▶ _Do this_
Please repeat the items from the line containing "Expand the Server Access group arrow" down through the line containing "Action: pos(53,83)", both ends included, leaving the pictures out of your answer.

▶ _Listed entries_
********************
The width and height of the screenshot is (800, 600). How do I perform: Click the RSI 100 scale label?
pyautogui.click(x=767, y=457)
********************
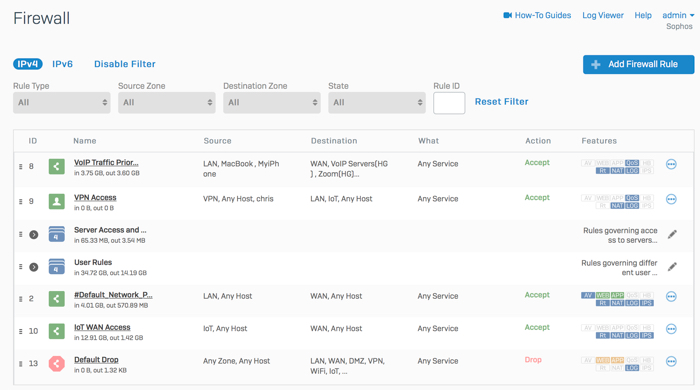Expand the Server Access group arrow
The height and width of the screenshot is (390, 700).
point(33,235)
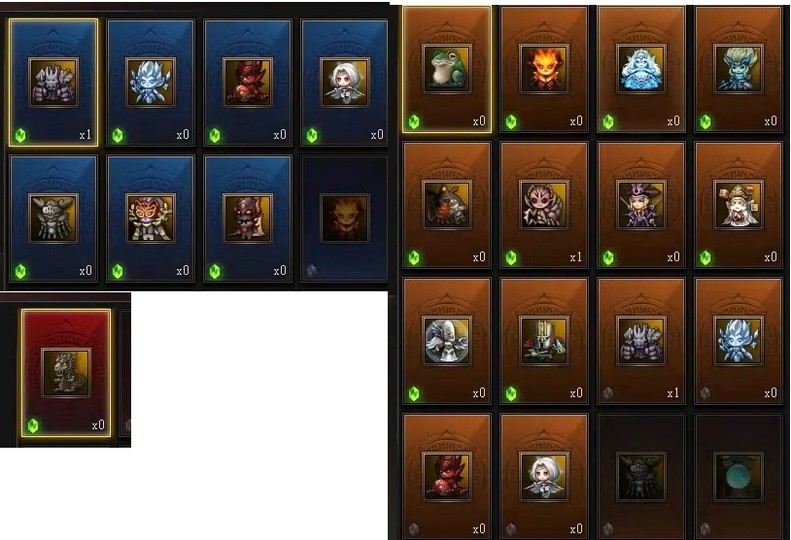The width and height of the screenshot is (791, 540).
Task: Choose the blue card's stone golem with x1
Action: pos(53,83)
********************
▶ _Solved problem_
Expand the Server Access group arrow
The height and width of the screenshot is (390, 700).
point(33,235)
The width and height of the screenshot is (791, 540).
Task: Choose the blue card's stone golem with x1
Action: pos(53,83)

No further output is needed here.